La recourante, qui obtient gain de cause et qui a procédé avec l’assistance d’une mandataire professionnelle, a droit à une juste indemnité pour les dépenses occasionnées par l’exercice raisonnable de ses droits pour la procédure de recours et par la partie annulée de la procédure de première instance, à la charge de l’Etat (art. 436 al. 3 CPP; cf. TF 6B_1004/2015 du 5 mai 2016, consid. 1.3; Schmid, Schweizerische Strafprozessordnung, Praxiskommentar, 2e éd., 2023, n. 4 ad art. 436 CPP).
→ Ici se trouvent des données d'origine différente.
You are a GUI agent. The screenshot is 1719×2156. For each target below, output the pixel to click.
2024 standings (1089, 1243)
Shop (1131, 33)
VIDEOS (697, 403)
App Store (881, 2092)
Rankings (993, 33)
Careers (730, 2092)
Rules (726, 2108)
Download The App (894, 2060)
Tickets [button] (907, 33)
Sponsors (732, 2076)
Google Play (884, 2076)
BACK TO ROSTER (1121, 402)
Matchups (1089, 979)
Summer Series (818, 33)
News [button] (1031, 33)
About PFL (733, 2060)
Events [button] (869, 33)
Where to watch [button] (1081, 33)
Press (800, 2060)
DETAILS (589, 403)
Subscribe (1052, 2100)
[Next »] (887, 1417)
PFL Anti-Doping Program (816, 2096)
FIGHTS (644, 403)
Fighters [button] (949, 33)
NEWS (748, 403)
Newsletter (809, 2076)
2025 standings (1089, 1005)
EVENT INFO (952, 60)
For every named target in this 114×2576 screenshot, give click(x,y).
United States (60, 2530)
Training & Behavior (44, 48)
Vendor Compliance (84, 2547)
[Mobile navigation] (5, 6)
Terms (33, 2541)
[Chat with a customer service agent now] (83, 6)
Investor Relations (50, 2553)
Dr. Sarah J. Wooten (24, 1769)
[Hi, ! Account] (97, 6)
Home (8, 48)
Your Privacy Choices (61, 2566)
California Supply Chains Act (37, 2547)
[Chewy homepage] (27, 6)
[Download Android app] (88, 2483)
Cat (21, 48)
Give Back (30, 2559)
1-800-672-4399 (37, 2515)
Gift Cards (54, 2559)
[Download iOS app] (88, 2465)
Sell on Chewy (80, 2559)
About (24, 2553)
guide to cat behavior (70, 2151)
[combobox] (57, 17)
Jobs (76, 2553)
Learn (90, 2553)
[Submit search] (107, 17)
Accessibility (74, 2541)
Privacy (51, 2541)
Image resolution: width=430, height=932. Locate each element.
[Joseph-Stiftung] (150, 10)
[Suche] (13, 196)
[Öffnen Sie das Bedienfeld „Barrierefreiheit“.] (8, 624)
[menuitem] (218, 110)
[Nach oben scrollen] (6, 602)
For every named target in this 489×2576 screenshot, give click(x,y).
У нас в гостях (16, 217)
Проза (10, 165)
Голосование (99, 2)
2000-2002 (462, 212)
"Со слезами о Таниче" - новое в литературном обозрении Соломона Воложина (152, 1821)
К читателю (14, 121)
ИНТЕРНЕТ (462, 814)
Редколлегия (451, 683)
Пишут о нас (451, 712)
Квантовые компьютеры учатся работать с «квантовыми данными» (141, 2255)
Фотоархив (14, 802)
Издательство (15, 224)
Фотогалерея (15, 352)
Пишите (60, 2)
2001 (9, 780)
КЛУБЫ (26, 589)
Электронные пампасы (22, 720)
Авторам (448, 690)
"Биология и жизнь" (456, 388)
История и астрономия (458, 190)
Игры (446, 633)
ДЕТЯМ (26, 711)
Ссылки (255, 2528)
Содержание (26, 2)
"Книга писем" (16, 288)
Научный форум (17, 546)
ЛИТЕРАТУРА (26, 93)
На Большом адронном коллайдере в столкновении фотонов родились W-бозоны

Compte tenu de la nature de l’affaire et des écritures déposées, les honoraires doivent être fixés à 1’050 fr., correspondant à 3h30 d’activité nécessaire d’avocat au tarif horaire de 300 fr., montant auquel il convient d’ajouter des débours forfaitaires à concurrence de 2 % des honoraires admis (art. 3bis al. 1 RAJ [règlement du 7 décembre 2010 sur l'assistance judiciaire en matière civile; BLV 211.02.3], applicable par renvoi de l’art. 26b TFIP [tarif des frais de procédure et indemnités en matière pénale du
28.
septembre 2010; BLV 312.03.1]), par 21 fr, plus la TVA au taux de 7,7 %, par 82 fr. 45, soit à 1’154 fr. au total en chiffres arrondis.
Vu l’admission du recours, les frais de la procédure de recours, constitués du seul émolument d'arrêt, par 1’100 fr. (art. 20 al. 1 TFJP [tarif des frais judiciaires pénaux du 28 septembre 2010; BLV 312.03.1]), seront laissés à la charge de l’Etat (art. 428 al. 4 CPP).
Il est enfin précisé qu’à ce stade, l’intimé M.________ ne participe pas à la procédure mais que le Ministère public lui a communiqué une copie de l’ordonnance attaquée pour information. Compte tenu de cette communication préalable, une copie du présent arrêt lui sera également adressée.
Par ces motifs, la Chambre des recours pénale prononce:
Par ces motifs, la Chambre des recours pénale prononce:
I. Le recours est admis. II. L’ordonnance du 9 août 2023 est annulée. III. Le dossier de la cause est renvoyé au Ministère public de l’arrondissement de Lausanne pour qu’il procède dans le sens des considérants. IV. Les frais d’arrêt, par 1’100 fr. (mille cent francs), sont laissés à la charge de l’Etat. V. Une indemnité de 1’154 fr (mille cent cinquante-quatre francs) est allouée à W.________ pour les dépenses occasionnées par la procédure de recours, à charge de l’Etat.
VI. L’arrêt est exécutoire.
La présidente: La greffière:
Du
Le présent arrêt, dont la rédaction a été approuvée à huis clos, est notifié, par l'envoi d'une copie complète, à: - Me Raphaël Guisan, avocat (pour W.________), - M. M.________, - I.________, - Ministère public central,
et communiqué à: - Mme la Procureure de l’arrondissement de Lausanne,
par l’envoi de photocopies.
Le présent arrêt peut faire l'objet d'un recours en matière pénale devant le Tribunal fédéral au sens des art. 78 ss LTF (loi du 17 juin 2005 sur le Tribunal fédéral; RS 173.110). Ce recours doit être déposé devant le Tribunal fédéral dans les trente jours qui suivent la notification de l'expédition complète (art. 100 al. 1 LTF).